(Data excerpts)
[Start of Attachment]

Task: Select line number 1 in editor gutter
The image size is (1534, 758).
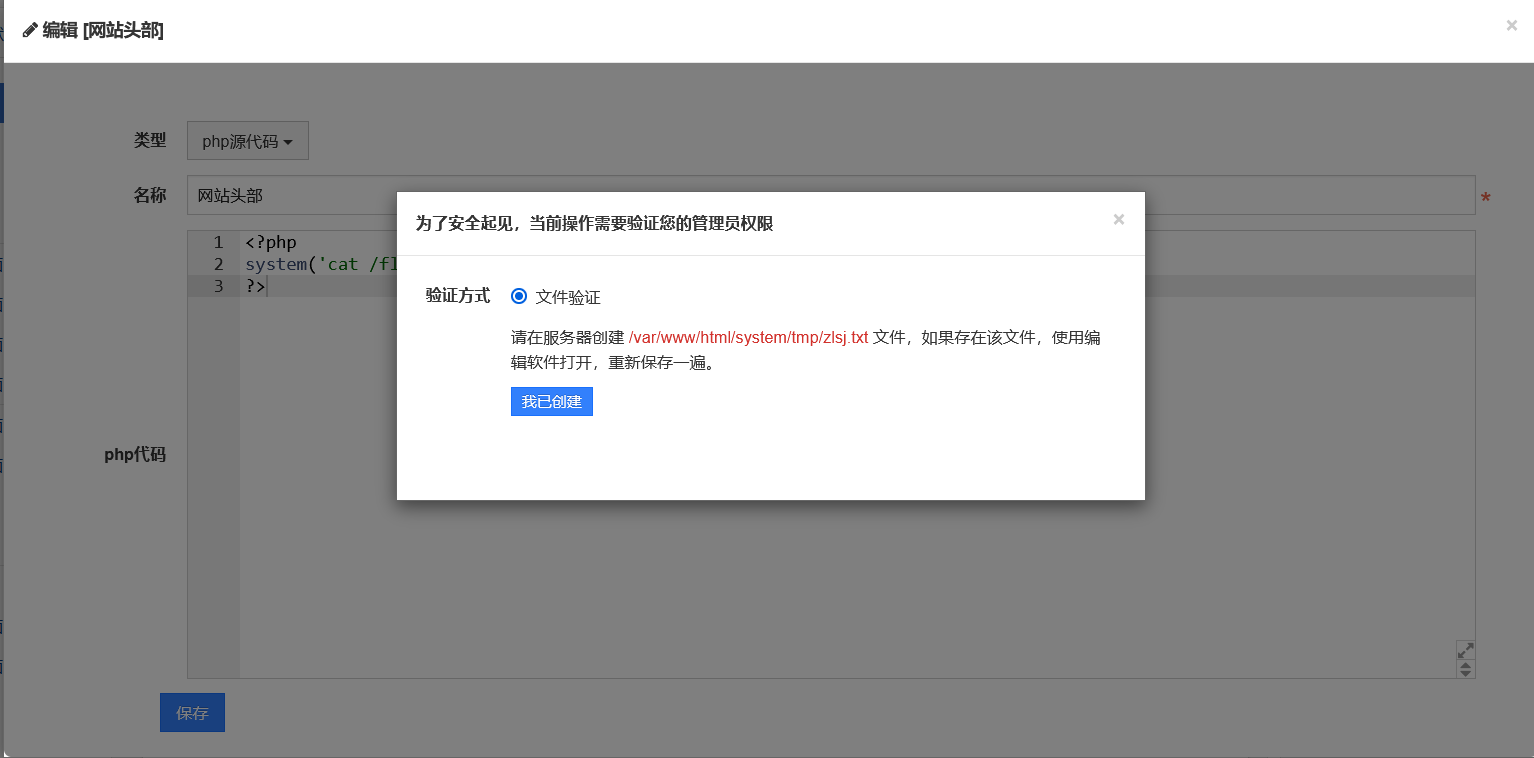Action: (218, 243)
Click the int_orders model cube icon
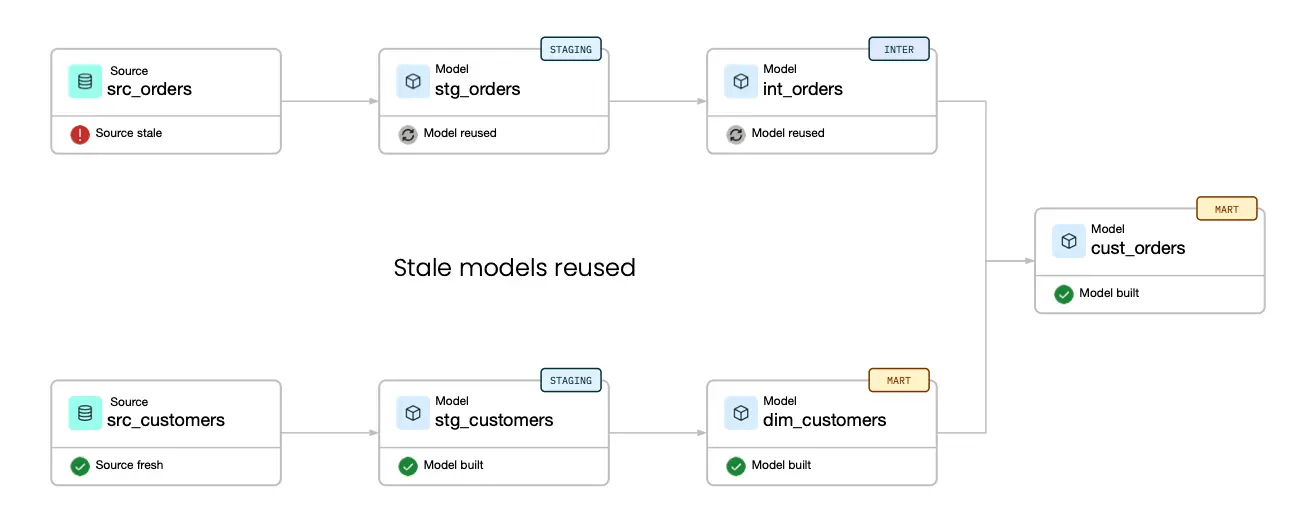1296x522 pixels. [741, 81]
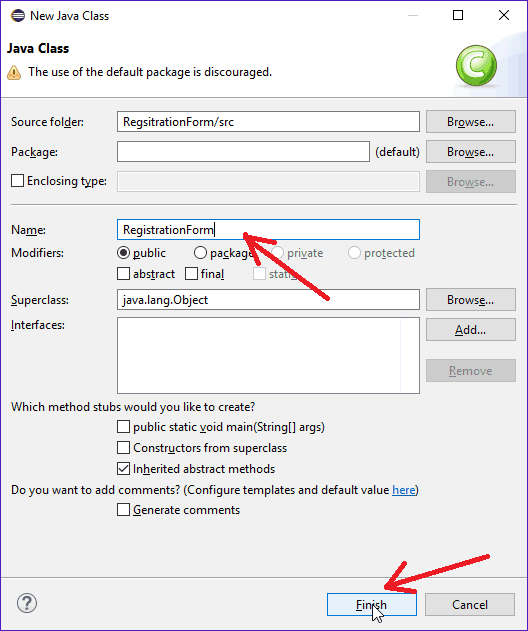Screen dimensions: 528x631
Task: Close the New Java Class dialog
Action: tap(504, 15)
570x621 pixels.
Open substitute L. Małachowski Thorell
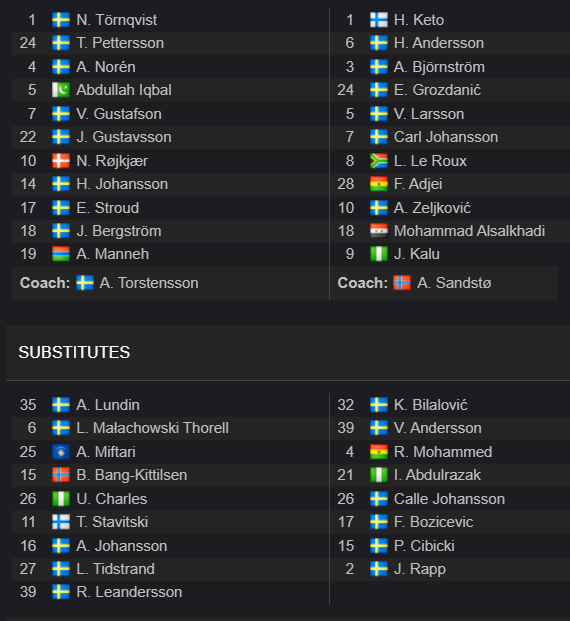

[End of Attachment]

#### What to work on
Repeat exactly the lines from the one holding "570x621 pixels." through the last line of the entries, both included; the pictures do not belong in the copy.

#### Solution below
570x621 pixels.
Open substitute L. Małachowski Thorell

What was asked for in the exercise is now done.